Some may train you to do HIV care or bread and butter joint infections. I doubt you'd be working up anything very strange as that goes to the fellows and seasoned docs. ID specialists are often the last specialists patients see when NO ONE else can figure cases out.
Dec 14, '17
I currently work in Infectious Disease under a collaboration between the state dept of health and a local academic university/hospital. The most important thing to know is you function as a investigator on many cases and this requires a lot of self-motivated learning on our part.
To give an example, this month alone just for the local health dept.
I have managed pt's w/ or given inservice/trainings on tuberculosis, non-mycobacteria tuberculosis, HIV/AIDS (and all the treatment issues that surround this), Zika, Hansen's disease, neurosyphillis, Hep C. This doesn't include my time doing inpatient care when rotating through the academic hospital (level 1 trauma so we see it all). You have to become familiar with second or third-line therapies, and look at the patient's entire medical Hx. and treatments. You have to truly learn how to read results of test, no more skipping to the positive/not positive line on a lab report.

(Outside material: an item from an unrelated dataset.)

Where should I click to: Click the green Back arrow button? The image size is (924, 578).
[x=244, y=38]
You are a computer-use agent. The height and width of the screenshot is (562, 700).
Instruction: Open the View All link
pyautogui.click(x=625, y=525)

I did not know what I was getting into when I started and it was tuff at first but I love it.
This is not a area where you work completely independent at the ARNP level at all times so be aware of that, cases can be very complicated and frankly require an seasoned ID doc or docs to assist. And you have to know when a case is beyond your ability to manage early on as you can cause more harm than good delaying and fiddling around.